C’est le moment où Rodolphe Pesce arrive : deux mois plus tard le n° 0 est publié. Sans l’aide technique très importante du service technique de l’Urbanisme au ministère de l’Équipement et les conseils de Martine Lehmans, à l’époque rédactrice en chef de la revue Diagonales, nous n’aurions pu réaliser ce bulletin qui se voulait, comme l’indique l’éditorial du n°1, un outil de liaison et de mémoire.

L’option a été de publier des articles courts : notre lectorat est varié et très occupé. Nous avons donc cherché à l’informer rapidement mais aussi à lui donner le moyen d’en savoir plus.

OZP - ...en systématisant les indications " contact " en bas de chaque article, références si utiles, formule qu’on trouve maintenant couramment dans la presse.

Maïté Mathieu - La fonction de liaison a ainsi été réellement assurée. Celle de mémoire probablement aussi. Reste la réflexion de fond : chaque numéro approfondit un thème mais on aurait pu imaginer en complément d’Ensemble une autre revue où la place n’aurait pas été aussi restreinte. En fait, aujourd’hui, ce rôle est assuré par des publications de rapports ou de livres.

Le problème constant de la rédaction a été d’écrire ou d’obtenir des articles courts alors que les sujets abordés étaient complexes et les gens rencontrés passionnants ! Mais il fallait que la revue soit lue. Plusieurs évaluations auprès des lecteurs ont montré que nous avons eu raison de tenir bon.

OZP - Vos premiers articles sur les ZEP ont parlé des pionniers de Roubaix, Romans et Orly...

Oui, c’étaient des pionniers car ils avaient déjà déclenché des actions avant 1981. Le dispositif ZEP les a confortés et leur a donné des moyens. C’est petit à petit que les ZEP sont devenues partie prenante de la politique de la Ville. J’ai parlé des difficultés du début au niveau des ministères. À la base ce fut très différent car l’action a souvent dépassé les habitudes conformistes.

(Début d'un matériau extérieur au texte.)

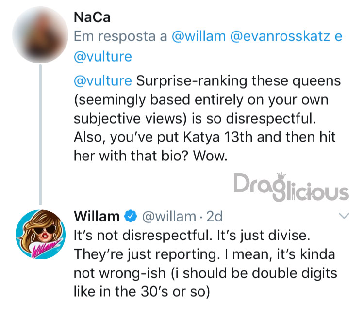This screenshot has width=364, height=316.
Task: Open @vulture mention starting the tweet text
Action: [x=103, y=81]
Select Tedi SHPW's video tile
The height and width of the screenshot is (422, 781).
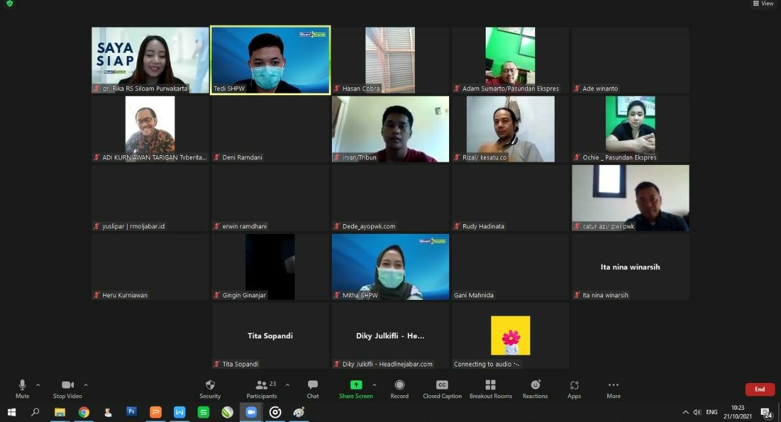coord(270,60)
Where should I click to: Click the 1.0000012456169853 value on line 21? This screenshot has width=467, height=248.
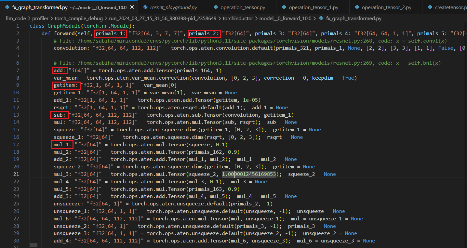tap(249, 174)
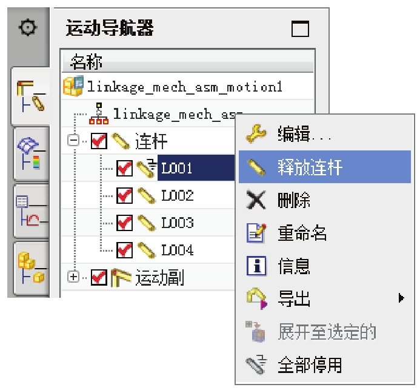Toggle the L002 link checkbox
The width and height of the screenshot is (420, 390).
[x=124, y=195]
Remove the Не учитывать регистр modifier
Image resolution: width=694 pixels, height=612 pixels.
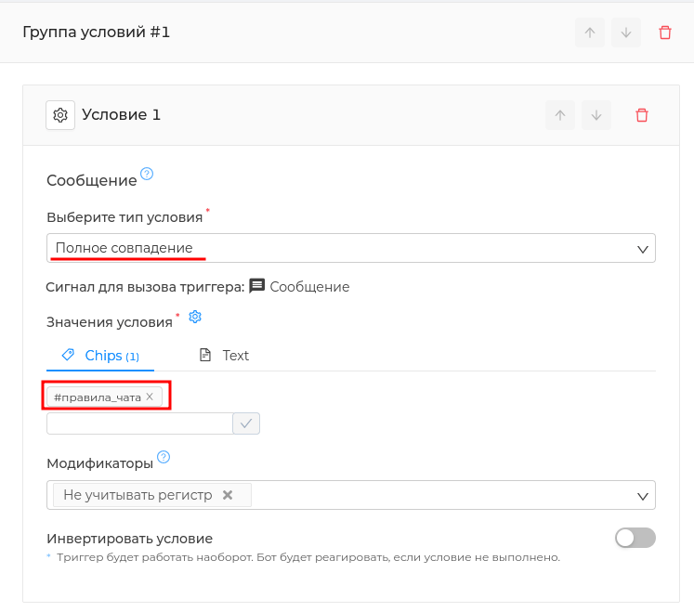tap(228, 495)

En fait, quand l’école apparaît aux yeux des habitants comme utile et accueillante, elle ne perd pas sa fonction, elle la conserve ou la retrouve. Ce lien avec les habitants, pas seulement les parents d’élèves, est une clé de sa réussite et du développement social du quartier.
Il n’y a pas d’évolution positive sans vie démocratique : quand l’école y prend sa part elle joue gagnant et fait gagner le quartier. Je pense ainsi aux reportages sur les réalisations de Grande-Synthe, au travail du collète de Fontaine, aux établissements scolaires du quartier les Pommeraies-les-Vignes à Laval et à tant d’autres ZEP.

OZP - Quel avenir souhaitez-vous pour cette politique ?
Je constate que le nombre d’acteurs locaux du Développement social augmente, que ce sont des gens qui sont responsables, à qui on ne peut plus raconter d’histoires. Je souhaite que ce mouvement continue : la démocratie locale avance et c’est une condition impérative de la lutte contre les exclusions. Notre avenir à tous en dépend.